Paper · arXiv 2002.09253 · Published February 21, 2020
LLM Agents

A screenshot of a computer screen

Developmental machine learning studies how artificial agents can model the way children learn open-ended repertoires of skills. Such agents need to create and represent goals, select which ones to pursue and learn to achieve them. Recent approaches have considered goal spaces that were either fixed and hand-defined or learned using generative models of states. This limited agents to sample goals within the distribution of known effects. We argue that the ability to imagine out-of-distribution goals is key to enable creative discoveries and open-ended learning. Children do so by leveraging the compositionality of language as a tool to imagine descriptions of outcomes they never experienced before, targeting them as goals during play. We introduce IMAGINE, an intrinsically motivated deep reinforcement learning architecture that models this ability. Such imaginative agents, like children, benefit from the guidance of a social peer who provides language descriptions. To take advantage of goal imagination, agents must be able to leverage these descriptions to interpret their imagined out-of-distribution goals.

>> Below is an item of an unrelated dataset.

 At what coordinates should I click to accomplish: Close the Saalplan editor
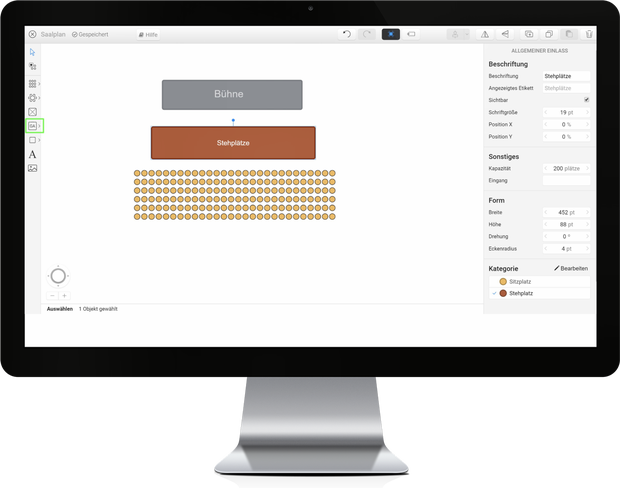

Introduction. Building autonomous machines that can discover and learn open-ended skill repertoires is a longstanding goal in Artificial Intelligence. In this quest, we can draw inspiration from children development [12]. In particular, children exploration seems to be driven by intrinsically motivated brain processes that trigger spontaneous exploration for the mere purpose of experiencing novelty, surprise or learning progress [32, 42, 45]. During exploratory play, children can also invent and pursue their own problems [19]. Algorithmic models of intrinsic motivation were successfully used in developmental robotics [55, 6], in reinforcement learning [16, 63] and more recently in deep RL [8, 56]. Intrinsically Motivated Goal Exploration Processes (IMGEP), in particular, enable agents to sample and pursue their own goals without external rewards [7, 26, 27] and can be formulated within the deep RL framework [25, 53, 22, 58, 71, 60]. However, representing goal spaces and goal-achievement functions remains a major difficulty and often requires hand-crafted definitions.

Discussion / Conclusion. IMAGINE is a learning architecture that enables autonomous learning by leveraging NL interactions with a social partner. As other algorithms from the IMGEP family, IMAGINE sets its own goals and builds behavioral repertoires without external rewards. As such, it is distinct from traditional instruction-following RL agents. This is done through the joint training of a language encoder for goal representation and a goal-achievement reward function to generate internal rewards. Our proposed modular architectures with gated-attention enable efficient out-of-distribution generalization of the reward function and policy. The ability to imagine new goals by composing known ones leads to further improvements over initial generalization abilities and fosters exploration beyond the set of interactions relevant to SP. Our agent even tries to grow pieces of furniture with supplies, a behavior that can echo the way a child may try to feed his doll.